Bagno então retoma uma idéia lançada na desarticulação do sétimo mito, “o que é e onde
está essa norma culta?” (p. 105), e, recorrendo a três argumentos, mostra que esta é algo
reservado a poucas pessoas no país: Primeiro devido à grande quantidade de analfabetos
plenos e funcionais existentes aqui. Segundo devido ao fato de grande parte das pessoas
escolarizadas não ter a prática da leitura e da escrita inserida em seus hábitos, por razões
histórico-culturais. E terceiro porque a concepção de norma culta feita pela gramática
normativa não corresponde (como dito na explicação sobre o primeiro mito) a nenhuma
modalidade da língua real usada no Brasil, nem mesmo à praticada pelas pessoas cultas.

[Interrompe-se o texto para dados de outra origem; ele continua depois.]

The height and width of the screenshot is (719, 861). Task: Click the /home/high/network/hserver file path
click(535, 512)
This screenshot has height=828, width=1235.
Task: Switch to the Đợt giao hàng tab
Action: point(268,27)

Trata-se, na verdade, de um ideal atado ao português de Portugal, à opção estilística de
grandes escritores do passado, à proximidade com a gramática latina ou até mesmo ao
gosto pessoal do gramático.
       Bagno afirma que é necessária a criação de uma nova gramática brasileira, que
atente para a verdadeira norma culta falada no Brasil. Enquanto esta não for criada, as
pessoas precisam de uma mudança de atitude. Usuários comuns da língua precisam rejeitar
que a prescrição ilógica da gramática tradicional menospreze seu saber lingüístico, e
professores precisam assumir uma postura reflexiva perante o ensino de língua, pondo em
dúvida, em investigação e levantamento de hipóteses todas as diferenças entre o que a
gramática prega e a língua culta realmente usada no país.
       Ao aprofundar-se na atividade investigativa do professor, o autor questiona então “o
que é ensinar português.” Segundo ele, quando uma pessoa aprende a dirigir, ela não tem
que saber o funcionamento do motor de seu carro para ser uma boa motorista, sendo que o
mesmo vale para o ensino da língua: os alunos precisam tornar-se usuários competentes de
sua língua materna, não conhecedores das minúcias de seu funcionamento, as quais quem
tem que conhecer é o instrutor, o técnico da área.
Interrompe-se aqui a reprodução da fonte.